Pay Us, If You Please

Amid my collection of cutout 45s, there is a sprinkling of older children’s material on 78 rpm discs. They came from a visit to a house in Gary, where the growing-up children had outgrown their kiddie records. I don’t remember if these people were friends of my mother; they may have been an acquaintance we never visited. I believe money changed hands when the box of 78s came my way.

These weren’t just any old black lacquer discs. Some of them were Golden Records 78s, which had the distinction of being six-inch records with an LP-sized spindle hole (rather than the large hole common to American 45 releases). The Golden Records were, well, golden. I found them very appealing for that reason. Colored records have always caught my eye.

I also received at least three cowboy-related 78s produced by the Record Guild of America. I hope you will look at the scan here, but if you can’t, I’ll tell you that each side of the seven-inch record showed a color drawing with a Western theme, surrounded by an orange band filled with cattle brand markings. The song groove was pressed into clear plastic, it seems, that was glued to the drawing. One side of the record had a larger outer lip, which was subject to chipping, in part because the other side was trimmed to the size of the drawing, and there was not much support for the plastic. The songs were fun to listen to, but I haven’t tried to digitize them yet, so I have not heard them since maybe 1975.

The focus of this post is one particular Golden Record, one that eventually helped pave the way for artists to get more royalties out of movie companies. In case you or I ever sell something to the movies, this is a good precedent.

This disc, Golden Records D214, contained “The Siamese Cat Song” and “Bella Notte.” The cat song fascinated three-year-old caithiseach, because the vocals are so unusual, and because it was the only song I owned then that attempted to sound Asian. My version was sung by Anne Lloyd and Sally Sweetland, accompanied by Mitchell Miller and Orchestra.

These were not the Disney artists who performed the song for the animated film Lady and the Tramp (1955). That was Peggy Lee, singing the roles of both Si and Am.

This is, of course, the same Peggy Lee (1920-2002) who was born Norma Egstrom in Jamestown, North Dakota. The same one who sang “Fever” better than anyone else. The one who not only sang “The Siamese Cat Song” but co-wrote it with J. Francis Burke, whom I mentioned in January in reference to another of his compositions, “Midnight Sun.”

I wanted to talk about this legendary singer in another context. A bit less than twenty years ago, Peggy got annoyed at the money Disney was raking in from video sales of Lady and the Tramp, mostly because the company wasn’t paying her any royalties for the videos. She got a good lawyer and sued Disney. She won.
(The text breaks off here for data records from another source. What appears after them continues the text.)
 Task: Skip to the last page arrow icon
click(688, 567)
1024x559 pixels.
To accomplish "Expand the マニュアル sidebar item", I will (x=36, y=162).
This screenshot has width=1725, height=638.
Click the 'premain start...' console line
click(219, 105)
This victory helped not just her, but many others who had not had the foresight in the 1950s to ask for royalties on video sales when they negotiated their contracts.

Since then, contracts for royalties have become much more vague about the specific media from which a performer or writer will receive royalties. The language these days sounds sort of like “royalties from any means of delivery, real or imagined, including multidimensional holography, on the Earth, the moon, and any other rocky or gaseous bodies in the known Universe, or in any unknown Universes yet to become known.”
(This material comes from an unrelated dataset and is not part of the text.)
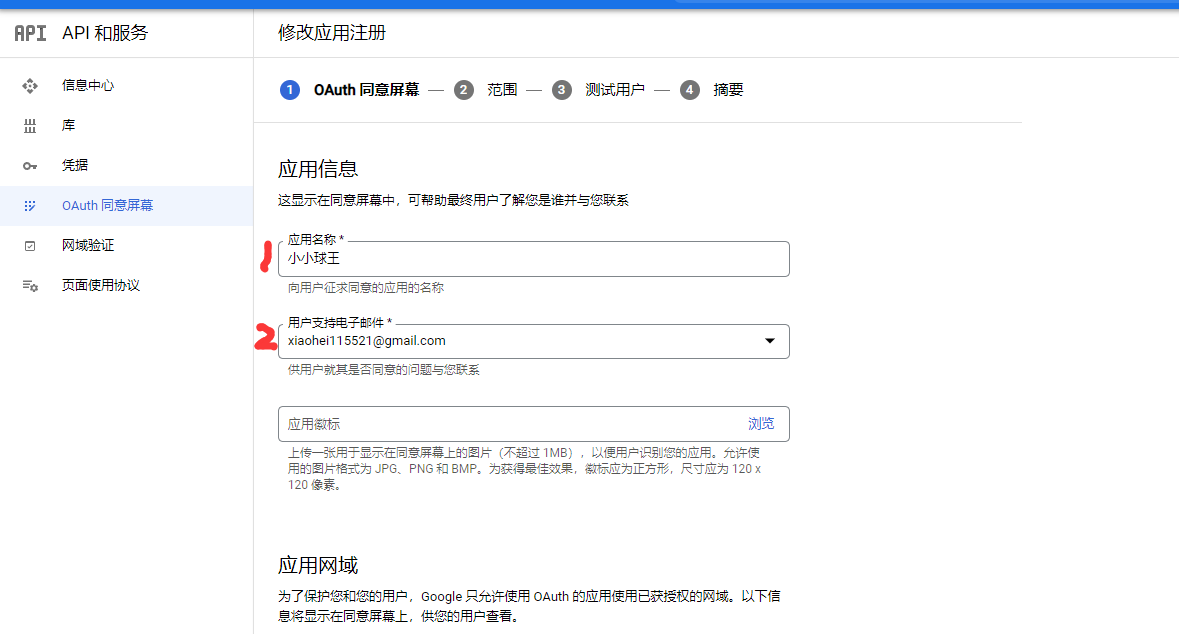Go to the 测试用户 step
The width and height of the screenshot is (1179, 634).
click(615, 90)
Or something like that. And while such language may seem like overkill, you would be stunned at how many people aren’t being paid their cut of a sale simply because the images are imprinted on aluminum instead of celluloid. As much as some actors make, by comparison to the annual income of people who work 2000 hours a year, the idea that a company can stop paying its workers while it still rakes in the bucks strikes me as mildly unfair.

And since it is somewhat contradictory for me to present you with this very cool song free of charge and, thus, free of royalty payments, I will make explicit the always implicit request that you go out and buy the items you want to keep.

Between now and my Saturday post, people in the United States will celebrate Thanksgiving Day. The holiday dates back continuously to 1863, when Abraham Lincoln declared a national day of thanksgiving on the last Thursday of November. Although people here now use the holiday to watch American football and eat incredible amounts of food, there is still room for being thankful for what we have. So, enjoy your holiday, and be thankful.

For Saturday, I will talk about what happens when you’re the only person you know who likes a song. I hope to try an innovation on that post while I’m at it. See you Saturday!

Peggy Lee, Siamese Cat Song

1 comment:

Anonymous said...

The scan of the "Buffalo Gal" record is gorgeous! I'd never seen anything like that before. Très cool - thanks for sharing it. :)

I have my own made-up lyrics to this song, because I didn't like the originals. I was always a bit scared of Si and Am. They're sinister, no? Am I the only one who thinks this song (both on its own and in the Disney movie) is rather creepy?